Katie obedeció y entró en la ancha avenida de dos carriles de Dyke Road. El resplandor naranja del alumbrado de la calle. Casas grandes a cada lado. Sabía adonde iban y sabía que tenía que hacer algo antes de que llegaran. De repente, el corazón le dio un brinco de alegría. Al otro lado de la calle vio el destello de unas luces azules. ¡Un coche de la policía! Estaba deteniéndose delante de otro coche.

Soltó la mano izquierda del volante y la movió hacia la palanca de las luces. Tiró hacia ella, con fuerza. Los limpiaparabrisas arañaron el cristal seco.

«Mierda.»

– ¿Por qué has puesto los limpiaparabrisas, Katie? No está lloviendo -oyó su voz desde el asiento trasero.

«Oh, mierda, mierda, mierda. ¡Se había equivocado de palanca, joder!»

Ahora ya habían dejado atrás el coche patrulla. Vio las luces, que desaparecían como un oasis, en el retrovisor, y luego el contorno de la cara barbuda del hombre, ensombrecido por la gorra de béisbol y más oculto aún por las gafas de sol que llevaba, pese a ser de noche. El rostro de un desconocido, pero al mismo tiempo un rostro -y una voz- que le resultaban inquietantemente familiares.

– Vas a tener que girar a la izquierda, Katie. Deberías reducir. Ya sabrás dónde estamos, espero.

El sensor del salpicadero activaría automáticamente el interruptor de la verja. En unos segundos comenzaría a abrirse y luego se cerraría tras ella y se quedaría a oscuras, sola, nadie podría verla, excepto el hombre que tenía detrás.

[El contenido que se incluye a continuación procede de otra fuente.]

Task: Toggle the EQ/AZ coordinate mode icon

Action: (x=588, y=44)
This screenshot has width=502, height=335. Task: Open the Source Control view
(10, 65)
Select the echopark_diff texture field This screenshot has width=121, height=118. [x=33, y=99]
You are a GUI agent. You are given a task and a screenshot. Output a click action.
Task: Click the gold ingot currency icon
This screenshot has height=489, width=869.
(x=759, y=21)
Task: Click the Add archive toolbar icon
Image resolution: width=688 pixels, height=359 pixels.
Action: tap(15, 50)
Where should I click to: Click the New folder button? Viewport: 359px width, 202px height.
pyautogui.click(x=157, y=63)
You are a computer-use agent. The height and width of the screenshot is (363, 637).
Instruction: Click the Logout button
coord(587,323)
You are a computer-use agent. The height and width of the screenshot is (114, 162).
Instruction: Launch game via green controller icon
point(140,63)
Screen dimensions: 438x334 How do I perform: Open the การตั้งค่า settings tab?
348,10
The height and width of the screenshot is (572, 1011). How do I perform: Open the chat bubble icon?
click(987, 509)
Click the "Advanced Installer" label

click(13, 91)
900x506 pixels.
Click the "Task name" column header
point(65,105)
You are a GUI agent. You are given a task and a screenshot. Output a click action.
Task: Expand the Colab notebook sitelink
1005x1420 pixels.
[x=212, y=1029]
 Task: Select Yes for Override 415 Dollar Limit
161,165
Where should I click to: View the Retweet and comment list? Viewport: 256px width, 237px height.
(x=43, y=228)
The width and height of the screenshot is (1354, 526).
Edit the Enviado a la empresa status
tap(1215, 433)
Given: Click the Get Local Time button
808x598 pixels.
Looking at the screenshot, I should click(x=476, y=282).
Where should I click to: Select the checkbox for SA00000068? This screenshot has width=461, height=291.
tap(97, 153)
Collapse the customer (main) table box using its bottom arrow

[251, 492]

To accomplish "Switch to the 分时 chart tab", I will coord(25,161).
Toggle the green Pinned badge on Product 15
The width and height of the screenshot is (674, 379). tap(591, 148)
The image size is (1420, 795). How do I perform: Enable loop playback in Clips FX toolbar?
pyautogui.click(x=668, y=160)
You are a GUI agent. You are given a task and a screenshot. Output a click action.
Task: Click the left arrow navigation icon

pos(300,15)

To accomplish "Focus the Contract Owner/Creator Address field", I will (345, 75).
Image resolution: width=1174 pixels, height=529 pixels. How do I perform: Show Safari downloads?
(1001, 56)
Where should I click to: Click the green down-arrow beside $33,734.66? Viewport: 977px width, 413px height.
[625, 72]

No. Tenía que evitar que eso sucediera.

Podía dar un volantazo, empotrar el coche en una farola. O chocar contra los faros del vehículo que venía de frente. Se puso más tensa aún. Miró el indicador de velocidad. Intentaba elaborar un plan. Si frenaba en seco o colisionaba con algo, el hombre saldría disparado hacia delante. Con el cuchillo. Era lo más inteligente. Lo más inteligente no. Era la única opción.

«Oh, Dios mío, ayúdame.»

Algo más frío que el hielo se revolvió en su estómago. Tenía la boca seca. Luego, de repente, su teléfono móvil, en el asiento de al lado, comenzó a sonar. El tono estúpido que su hijastra Carly, que acababa de cumplir trece años, había programado y tenía que soportar. La maldita Chicken song, que le hacía pasar una vergüenza terrible cada vez que sonaba.